- À FAIRE
[A] Recopiez le passage du texte source qui va de « Essayiste, il se » jusqu'à « Lausanne, Michel Thévoz. », en changeant « Romancier » en « Écrivain ».
[B] Présentez sous forme de liste le paragraphe du texte source qui commence par « Essayiste, il se fait connaître », en conservant ses faits principaux.
[C] Poursuivez le texte source sur Andy Warhol et Roland Jaccard à partir de sa dernière phrase.

- TEXTE SOURCE
────────

De même que le philosophe viennois Hans Vaihinger a inventé à Vienne en 1911 la philosophie du " Comme si ", Andy Warhol a créé celle du " Et alors ? " Quoi qu’on puisse leur objecter, elles sont d’une efficacité redoutable. En tout cas, elles l’ont été pour moi, moi qui, comme Stirner, Cioran ou Caraco, n’ait fondé ma Cause sur Rien.

Andy Warhol pensait aussi souvent à sa mort. Il ne voulait laisser aucun reste. Il ne voulait pas être un reste non plus. En regardant la télévision, il a vu une femme entrer dans une machine à rayons et disparaître. " C’était formidable, a-t-il écrit, parce que la matière est énergie. Cette femme s’est tout simplement éparpillée. Ce pourrait être une invention américaine, la meilleure invention américaine : pouvoir disparaître ainsi. " L’art d’Andy Warhol est une tentative de créer cette machine à disparaître. Et ce n’est pas parce qu’il ne croyait en rien que ce rien n’était rien. Andy Warhol ne cesse d’en faire la démonstration. S’il avait eu une émission de télévision à lui, il l’aurait appelée : Rien de spécial. Albert Göring aussi a dû penser qu’il n’avait rien fait de spécial. C’est à cela qu’on reconnaît un dandy.

( 1 ) Jean-Marie Paul: " Du Pessimisme " . Éd. Encre Marine

 

 

Roland JACCARD

© 2013 Roland JACCARD

 

 

 

 

 

Né le 22 septembre 1941 à Lausanne, Roland Jaccard vit et travaille à Paris depuis de nombreuses années.

Essayiste, il se fait connaître en 1975 par L'exil intérieur, essai qui a marqué des générations de lecteurs. Romancier, il écrit Sugar Babies, Flirt en hiver, Une fille pour l'été. On lui doit également une trilogie autobiographique L'âme est un vaste pays, Des femmes disparaissent, L'ombre d'une frange et des recueils de textes critiques Le cimetière de la morale. Auteur de monographies dont une consacrée à l'actrice Louise Brooks, il publie un Manifeste pour une mort douce en compagnie du directeur du Musée de l'art brut à Lausanne, Michel Thévoz.

────────

- DONNÉES FOURNIES
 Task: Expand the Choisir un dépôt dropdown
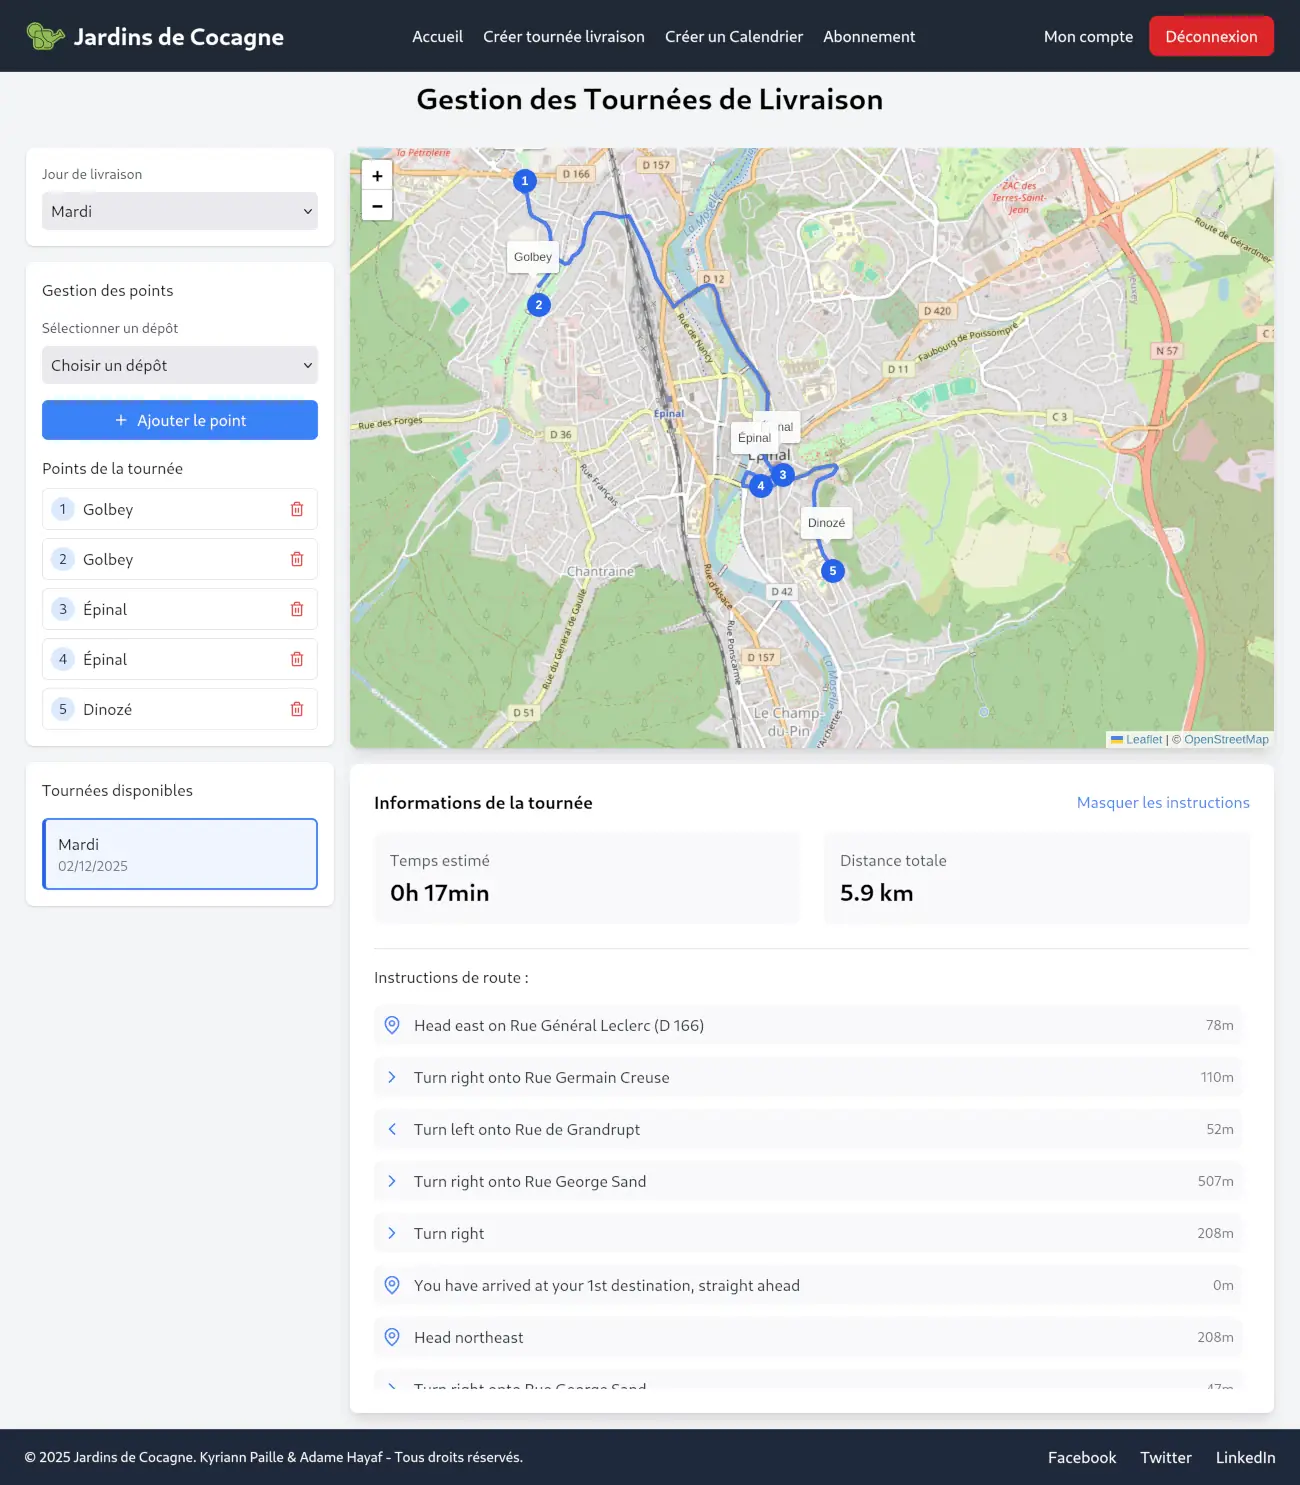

────────

- RÉPONSES CI-DESSOUS
[A]
Essayiste, il se fait connaître en 1975 par L'exil intérieur, essai qui a marqué des générations de lecteurs. Écrivain, il écrit Sugar Babies, Flirt en hiver, Une fille pour l'été. On lui doit également une trilogie autobiographique L'âme est un vaste pays, Des femmes disparaissent, L'ombre d'une frange et des recueils de textes critiques Le cimetière de la morale. Auteur de monographies dont une consacrée à l'actrice Louise Brooks, il publie un Manifeste pour une mort douce en compagnie du directeur du Musée de l'art brut à Lausanne, Michel Thévoz.

[B]
- Essai : L'exil intérieur (1975), qui l'a fait connaître et a marqué des générations de lecteurs
- Romans : Sugar Babies, Flirt en hiver, Une fille pour l'été
- Trilogie autobiographique : L'âme est un vaste pays, Des femmes disparaissent, L'ombre d'une frange
- Recueil de textes critiques : Le cimetière de la morale
- Monographies, dont une sur l'actrice Louise Brooks
- Manifeste pour une mort douce, écrit avec Michel Thévoz, directeur du Musée de l'art brut à Lausanne

[C]
Roland Jaccard est aussi un spécialiste de psychanalyse : journaliste spécialisé responsable de la rubrique « psychanalyse » au journal Le Monde, on lui doit plusieurs essais sur Sigmund Freud ainsi qu'une Histoire de la psychanalyse. Il est également directeur de la collection "Perspectives critiques" aux Presses universitaires de France.

Les lignes de sa philosophie tiennent très souvent aux titres de ses livres : cynisme, nihilisme, séductions, rire et pessimisme. Cet ami de E. Cioran, à l'écriture ciselée et précise, conçoit toute vie comme un fardeau auquel seul le suicide serait digne de mettre un terme.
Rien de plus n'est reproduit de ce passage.